Data provided:

-- -- --

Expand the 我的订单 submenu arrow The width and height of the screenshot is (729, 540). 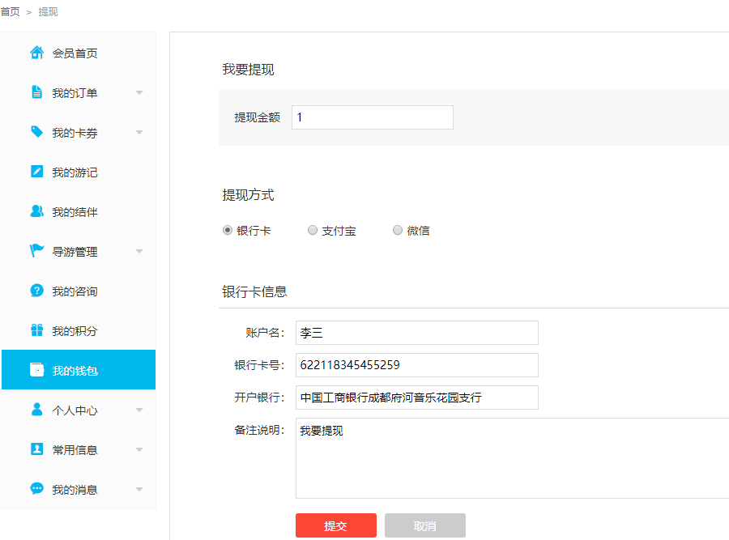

-- -- --

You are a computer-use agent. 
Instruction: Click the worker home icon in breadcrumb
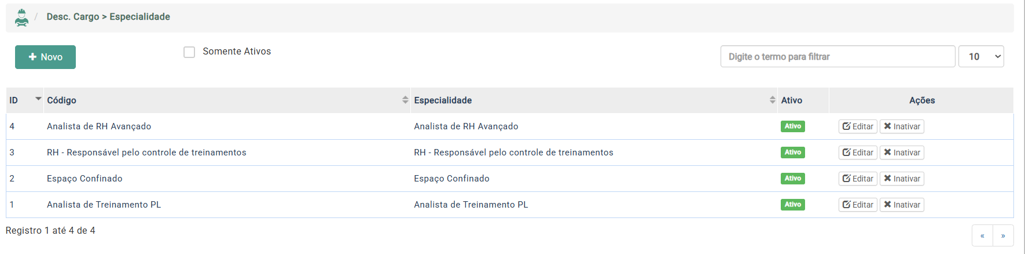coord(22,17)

-- -- --

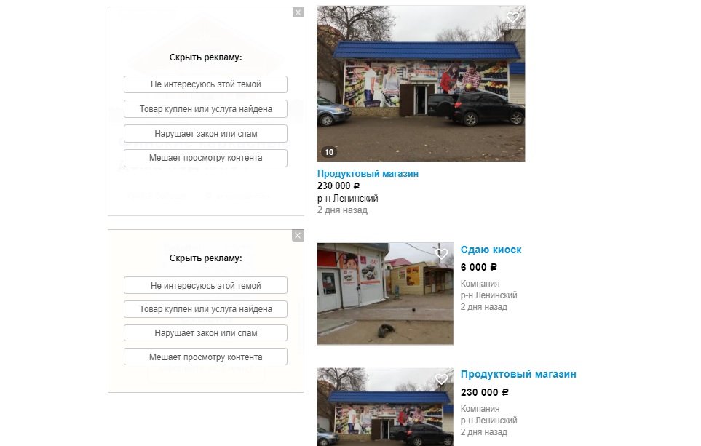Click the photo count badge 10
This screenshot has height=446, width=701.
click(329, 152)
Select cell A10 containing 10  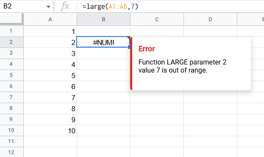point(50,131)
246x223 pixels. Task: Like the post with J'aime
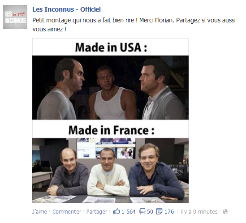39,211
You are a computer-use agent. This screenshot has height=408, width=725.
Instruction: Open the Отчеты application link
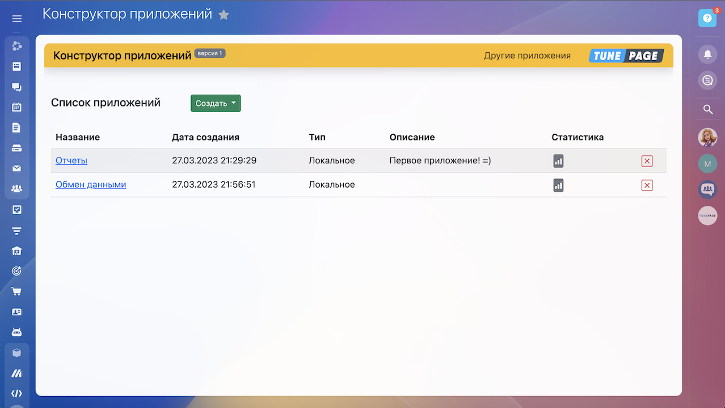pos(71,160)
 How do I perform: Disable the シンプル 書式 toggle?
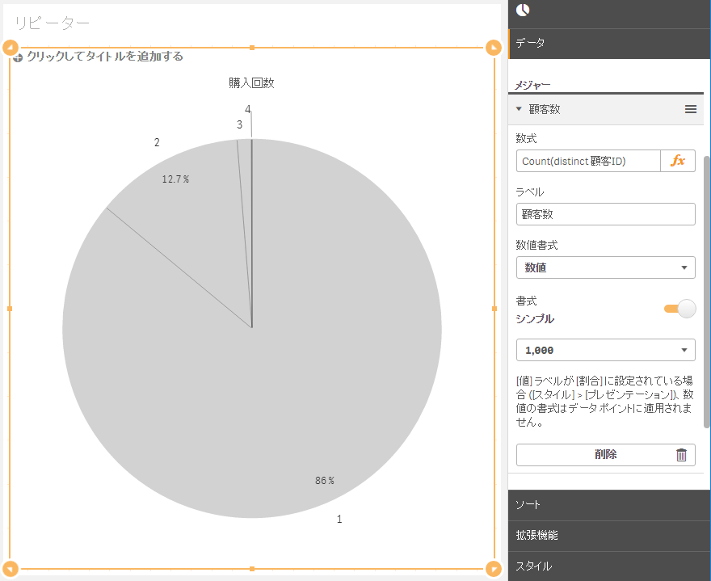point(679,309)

-- -- --

What is needed: In the records above, which lines hold the string "computer"? Copy each one.

Response box:
You are a computer-use agent. 
You are a computer-use agent. This screenshot has height=408, width=725.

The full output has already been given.